Go to the first, previous, next, last section, table of contents.


12 Lexicons

A Lexicon in Festival is a subsystem that provides pronunciations for words. It can consist of three distinct parts: an addenda, typically short consisting of hand added words; a compiled lexicon, typically large (10,000s of words) which sits on disk somewhere; and a method for dealing with words not in either list.

12.1 Lexical entries

Lexical entries consist of three basic parts, a head word, a part of speech and a pronunciation. The headword is what you might normally think of as a word e.g. `walk', `chairs' etc. but it might be any token.

The part-of-speech field currently consist of a simple atom (or nil if none is specified). Of course there are many part of speech tag sets and whatever you mark in your lexicon must be compatible with the subsystems that use that information. You can optionally set a part of speech tag mapping for each lexicon. The value should be a reverse assoc-list of the following form

(lex.set.pos.map 
   '((( punc fpunc) punc)
     (( nn nnp nns nnps ) n)))

All part of speech tags not appearing in the left hand side of a pos map are left unchanged.

The third field contains the actual pronunciation of the word. This consists of the syllables, stress markings and phones themselves. There is an alternative format for lexical entries for compilation where syllable boundaries are not marked, in that case these determined automatically during compilation.

Some typical example entries are

( "walkers" n ((( w oo ) 1) (( k @ z ) 0)) )
( "present" v ((( p r e ) 0) (( z @ n t ) 1)) )
( "monument" n ((( m o ) 1) (( n y u ) 0) (( m @ n t ) 0)) )

Note you may have two entries with the same headword, but different part of speech fields allow differentiation.

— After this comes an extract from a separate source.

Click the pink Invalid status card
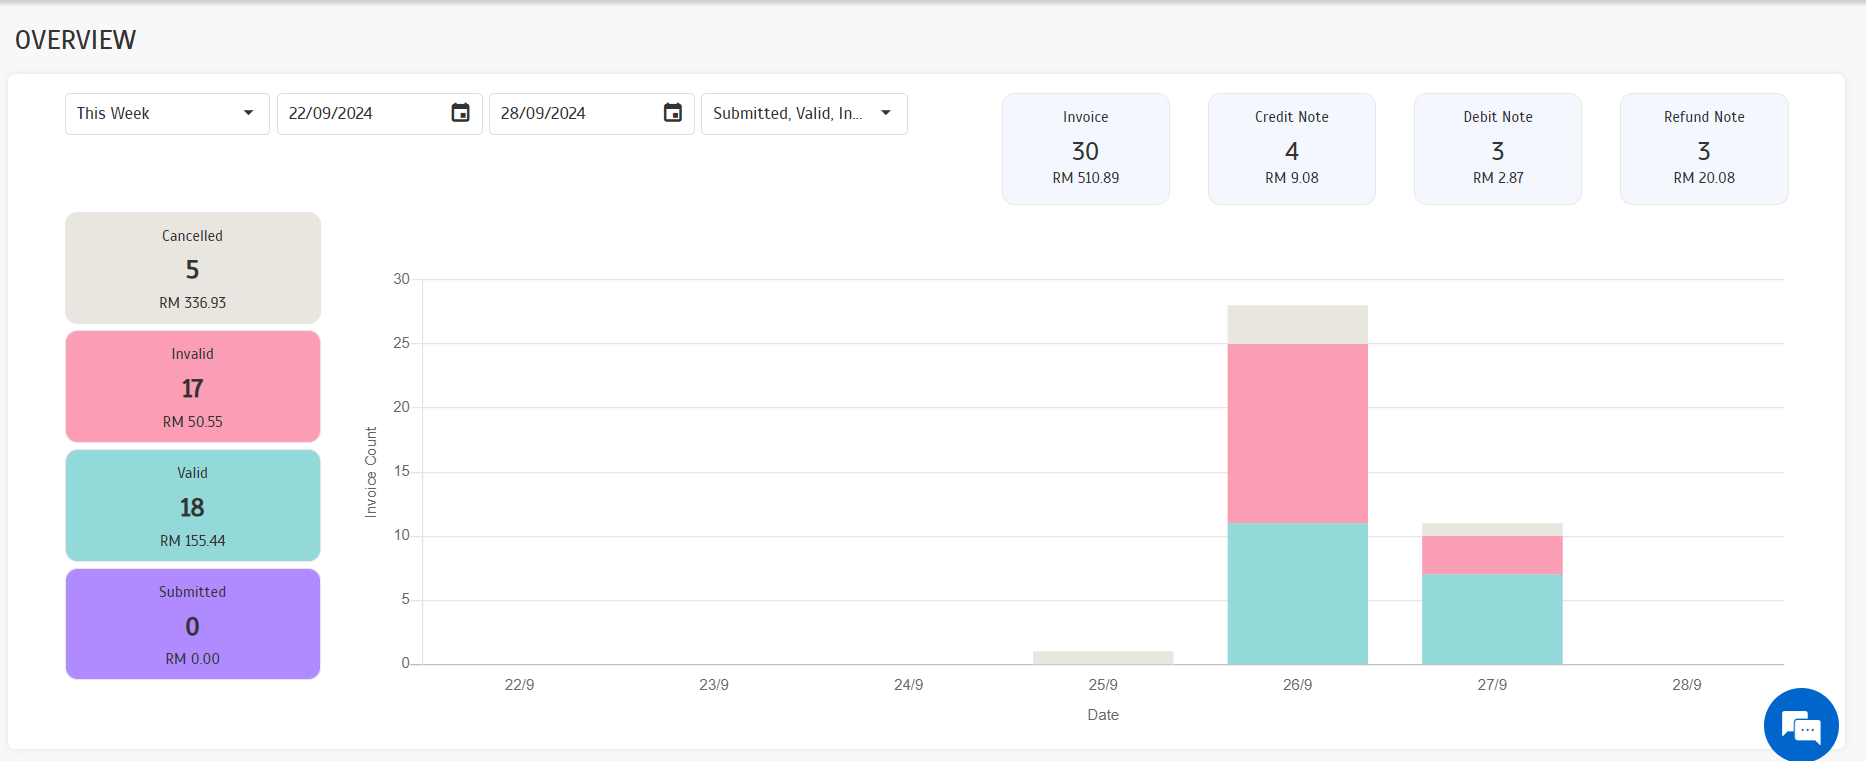The image size is (1866, 761). coord(193,387)
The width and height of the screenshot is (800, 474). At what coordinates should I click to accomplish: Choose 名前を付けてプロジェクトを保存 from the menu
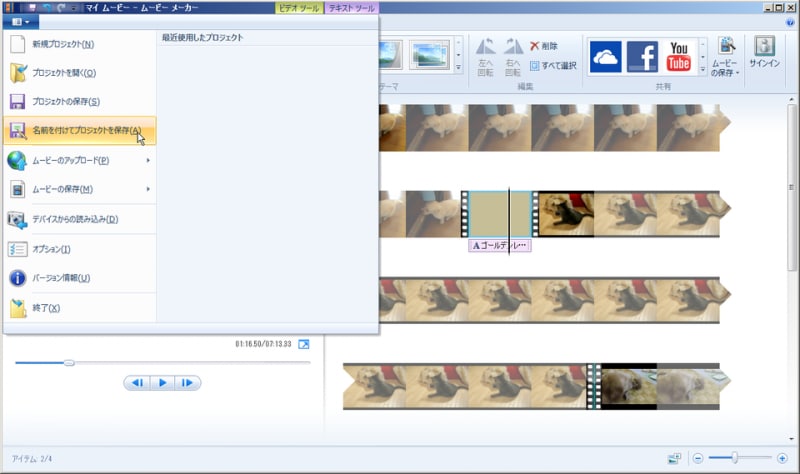(x=80, y=130)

For example

( "lives" n ((( l ai v z ) 1)) )
( "lives" v ((( l i v z ) 1)) )

See section 12.3 Lookup process for a description of how multiple entries with the same headword are used during lookup.

By current conventions, single syllable function words should have no stress marking, while single syllable content words should be stressed.

NOTE: the POS field may change in future to contain more complex formats. The same lexicon mechanism (but different lexicon) is used for holding part of speech tag distributions for the POS prediction module.

12.2 Defining lexicons

As stated above, lexicons consist of three basic parts (compiled form, addenda and unknown word method) plus some other declarations.

Each lexicon in the system has a name which allows different lexicons to be selected from efficiently when switching between voices during synthesis. The basic steps involved in a lexicon definition are as follows.

First a new lexicon must be created with a new name

(lex.create "cstrlex")

A phone set must be declared for the lexicon, to allow both checks on the entries themselves and to allow phone mapping between different phone sets used in the system

(lex.set.phoneset "mrpa")

The phone set must be already declared in the system.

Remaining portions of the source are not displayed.